Tzu Chi volunteers brought water purification solution, staple foods such as corn flour, bean flour, cooking oil, and other supplies to the affected people living in seven shelters in Chimanimani.

Recalling the night when the disaster struck, the woman said that the mudslide broke through her door. Her husband and her two daughters were injured, but she and her family luckily escaped and are now staying in an overcrowded shelter at a church. Having lost all of what she owned to the cyclone, she often wanders about spiritless, walking to the river to wash clothes or waiting for supplies to arrive. Her situation represents the living conditions of all the other survivors staying in shelters.

With the care and warmth brought by Tzu Chi volunteers, smiles have finally returned to the faces of the woman and her family. Putting on the clothes brought by the volunteers, her youngest daughter seemed to have found some hope to face the unknown future.

Tzu Chi volunteers pick up an old photograph from the debris of destroyed houses.
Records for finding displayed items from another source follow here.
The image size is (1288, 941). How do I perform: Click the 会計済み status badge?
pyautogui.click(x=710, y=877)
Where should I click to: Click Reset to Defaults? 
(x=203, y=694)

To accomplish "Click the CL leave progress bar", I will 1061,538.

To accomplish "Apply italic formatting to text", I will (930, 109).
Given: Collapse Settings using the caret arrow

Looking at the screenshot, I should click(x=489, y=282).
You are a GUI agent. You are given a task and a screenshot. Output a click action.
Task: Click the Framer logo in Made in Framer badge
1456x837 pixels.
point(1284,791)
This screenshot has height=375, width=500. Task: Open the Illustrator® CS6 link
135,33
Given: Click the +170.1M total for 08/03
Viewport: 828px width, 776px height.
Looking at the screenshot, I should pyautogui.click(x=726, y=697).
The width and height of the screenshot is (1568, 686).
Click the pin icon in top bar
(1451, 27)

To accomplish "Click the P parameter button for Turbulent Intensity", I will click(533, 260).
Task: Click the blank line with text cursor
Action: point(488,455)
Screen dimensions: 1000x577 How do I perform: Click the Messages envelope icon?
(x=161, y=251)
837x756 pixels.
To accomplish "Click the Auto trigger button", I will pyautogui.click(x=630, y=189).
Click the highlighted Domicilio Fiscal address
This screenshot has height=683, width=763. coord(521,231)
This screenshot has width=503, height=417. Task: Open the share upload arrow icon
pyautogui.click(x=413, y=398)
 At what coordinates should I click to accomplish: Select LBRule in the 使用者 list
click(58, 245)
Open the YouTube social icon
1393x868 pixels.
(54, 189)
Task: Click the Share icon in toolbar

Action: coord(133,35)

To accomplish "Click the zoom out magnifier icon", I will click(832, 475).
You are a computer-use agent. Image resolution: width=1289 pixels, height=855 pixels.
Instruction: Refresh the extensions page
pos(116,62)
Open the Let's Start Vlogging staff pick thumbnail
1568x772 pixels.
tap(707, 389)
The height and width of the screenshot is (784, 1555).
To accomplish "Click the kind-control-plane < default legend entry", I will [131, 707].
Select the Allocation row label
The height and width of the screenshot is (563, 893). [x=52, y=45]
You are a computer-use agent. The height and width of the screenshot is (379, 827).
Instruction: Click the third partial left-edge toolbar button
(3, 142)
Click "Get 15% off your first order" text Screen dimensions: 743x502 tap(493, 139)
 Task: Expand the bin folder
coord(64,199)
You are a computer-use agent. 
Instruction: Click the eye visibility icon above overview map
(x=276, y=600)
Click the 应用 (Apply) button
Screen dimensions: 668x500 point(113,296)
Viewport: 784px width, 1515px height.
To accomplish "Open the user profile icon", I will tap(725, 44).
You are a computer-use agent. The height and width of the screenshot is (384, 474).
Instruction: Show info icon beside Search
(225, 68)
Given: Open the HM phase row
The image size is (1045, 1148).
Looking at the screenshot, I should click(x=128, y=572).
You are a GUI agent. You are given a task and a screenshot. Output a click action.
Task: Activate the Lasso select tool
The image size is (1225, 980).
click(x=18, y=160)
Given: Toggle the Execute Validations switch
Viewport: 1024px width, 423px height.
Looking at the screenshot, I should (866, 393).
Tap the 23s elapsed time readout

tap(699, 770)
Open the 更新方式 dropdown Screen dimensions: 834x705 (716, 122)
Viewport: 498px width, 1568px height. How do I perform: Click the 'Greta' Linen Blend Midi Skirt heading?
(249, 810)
Among the group of local Tzu Chi volunteers working to help the Idai survivors, Jeam lost four family members in her hometown in Chimanimani District. "My family thought that the rains have stopped, but in fact, the flood was so high that it reached one's chest…," said Jeam. Back in her hometown, she could no longer hold back her grief. The bodies of her parents and siblings were not yet found.

Jeam saw a woman standing alone before the mud and rocks, approached her, and told her that her family was also swept away by the floods. "Let us not dwell in sadness and leave everything in God's hands," said Jeam, bursting into tears. The woman embraced her and told her: "Don't cry. We must believe in God and have faith that everything will be alright." Having lost six family members herself, the woman let Jeam weep on her shoulder, and both comforted each other as they mourned together.

Determined to transform her loss and grief into love and compassion, Jeam said that she will continue to volunteer with Tzu Chi and help more people in need, supporting Idai survivors on their road to recovery and healing.